The Estate of Alina Szapocznikow /

Chronologie de la vie
et de l'œuvre d'Alina Szapocznikow

Établie et rédigée par Jola Gola

1926 Kalisz, Pologne

B&W: two people, formal dress, 1920s setting
B&W: young girl in white dress with her mother, outdoors

Note source (annotation rouge) : « dates exactes des photos ? » — à confirmer.

Alina Szapocznikow naît le 16 mai à Kalisz, en Pologne. Pour des raisons inconnues, c'est la date du 15 mai 1927 qui apparaît sur le certificat de naissance, ce jusqu'à sa rectification par la décision d'un tribunal en novembre 1937, juste avant la mort de son père. Les parents de Szapocznikow sont juifs non-pratiquants : son père, Jakub, est dentiste et sa mère, Ryfka (née Auerbach), est pédiatre.

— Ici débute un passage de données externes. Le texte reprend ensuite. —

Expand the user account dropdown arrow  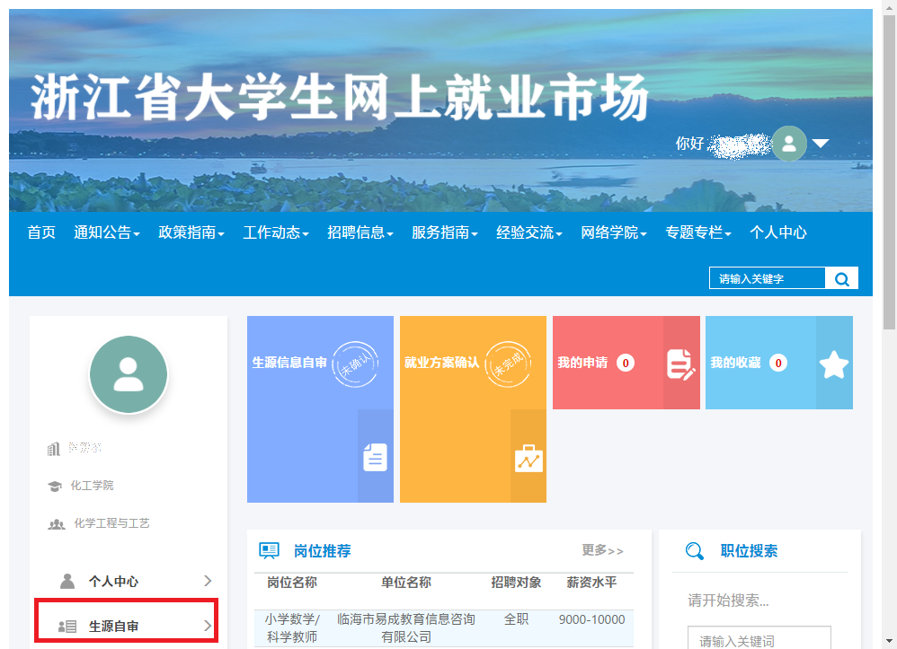click(x=821, y=144)
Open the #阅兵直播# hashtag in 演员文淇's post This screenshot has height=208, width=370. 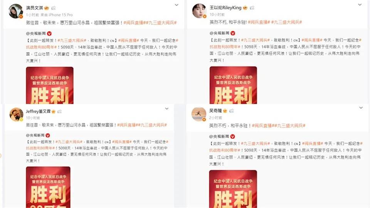tap(134, 23)
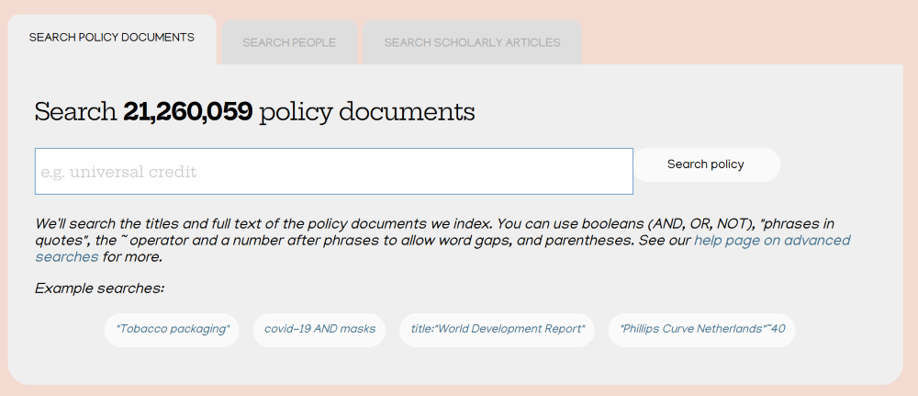Click the 21,260,059 document count number
Image resolution: width=918 pixels, height=396 pixels.
[x=188, y=112]
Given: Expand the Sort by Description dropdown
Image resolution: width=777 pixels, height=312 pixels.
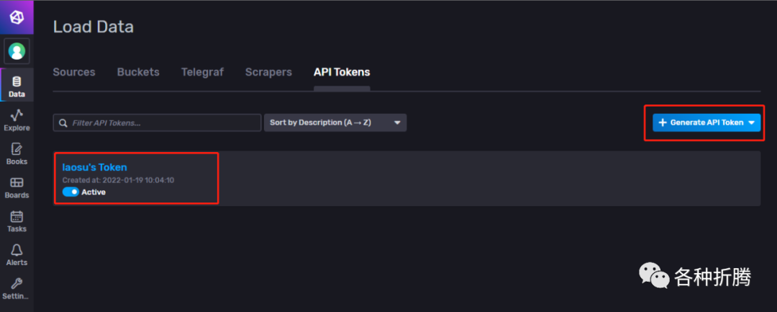Looking at the screenshot, I should 335,122.
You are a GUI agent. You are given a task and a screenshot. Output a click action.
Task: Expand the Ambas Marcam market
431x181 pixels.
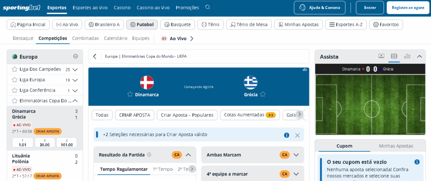click(296, 155)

1939 — 1945 Guerre · ghettos · camps

En février 1940, après le déclenchement de la Seconde Guerre mondiale, la famille de Szapocznikow est enfermée dans le ghetto de Pabianice. Avec sa mère, Szapocznikow travaille comme infirmière dans un hôpital du ghetto. Après la liquidation du ghetto de Pabianice en 1942, la famille est transférée à celui de Łódź. D'après le témoignage de Rita Hilton, la famille Szapocznikow est envoyée à Bergen-Belsen, où elle restera environ dix mois, via Auschwitz. Mère et fille travaillent dans un hôpital du camp, mais elles sont séparées à l'automne 1944. Nous ne savons rien de ce qu'a vécu Szapocznikow durant les derniers mois de la guerre. Elle part à Prague avec un groupe de prisonniers tandis que sa mère retourne à Łódź.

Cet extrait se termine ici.